When you are a composer, studying Beethoven can sometimes feel as if you were grappling with a giant, and you suddenly comprehend such dramatic-sounding statements as Brahms’s, who thought he could hear a giant marching behind him. I am currently working on my Seventh String Quartet. It is the second quartet in a cycle conceived as a “Study on Beethoven.” After finishing my first string quartet cycle with the Fifth Quartet in 2005, I felt the need to move into a new direction, and as soon as I began working, I realized that Beethoven would have to be the focus. I hardly ever make reference to specific works here, but while I am composing I keep coming back to Opus 130—a piece that leaves me speechless in its inexhaustibility, in the manner in which Beethoven juxtaposes struggle and liberty, in which he turns music into grounds for experimentation. The abruptness, the non-jovial attitude, the resistance is what we are confronted with here so impressively, but at the same time it is also the intimate moments, as in the Cavatina, when Beethoven speaks in the first person singular, when he sings out without ever being sentimental. This is something I admire infinitely in him: he may be brusque at times, but he is never cold. He always writes music with an ardent inner glow.

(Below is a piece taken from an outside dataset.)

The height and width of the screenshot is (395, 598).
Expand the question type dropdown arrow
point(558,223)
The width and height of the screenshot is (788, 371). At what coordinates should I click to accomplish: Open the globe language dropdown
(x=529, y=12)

Perhaps 20 years ago I could not have spoken so enthusiastically about Beethoven. With the exception of the Seventh Symphony, for a long time his works seemed to me like a planet I could deeply admire, even fear, but not love. But spending a long time studying this music has profoundly changed my attitude. Beethoven, this we realize over and over, even after two centuries, is an inexhaustible reservoir. His music has visionary power. It has not collected patina or lost any of its impertinence. When the revolutionary fanfare rings out in the Fifth Symphony—a primitive musical gesture really —it does not leave us cold, but we experience something that is as outrageous as it must have been at the time.

Ultimately, encounters with this composer always lead me back to a phrase I find particularly shattering and moving. Beethoven inscribed it on the score of one of his most unwieldy works, which is also one of his most beautiful, one of his most important, but still almost hermetically inaccessible to this day—the Missa solemnis: “From the heart—may it return to the heart.” That is what it’s all about. That is why we make music.

Jörg Widmann holds the Edward W. Said Chair as Professor of Composition at the Barenboim-Said Akademie. In June 2019, his Labyrinth IV for Soprano and Ensemble had its world premiere at the Pierre Boulez Saal.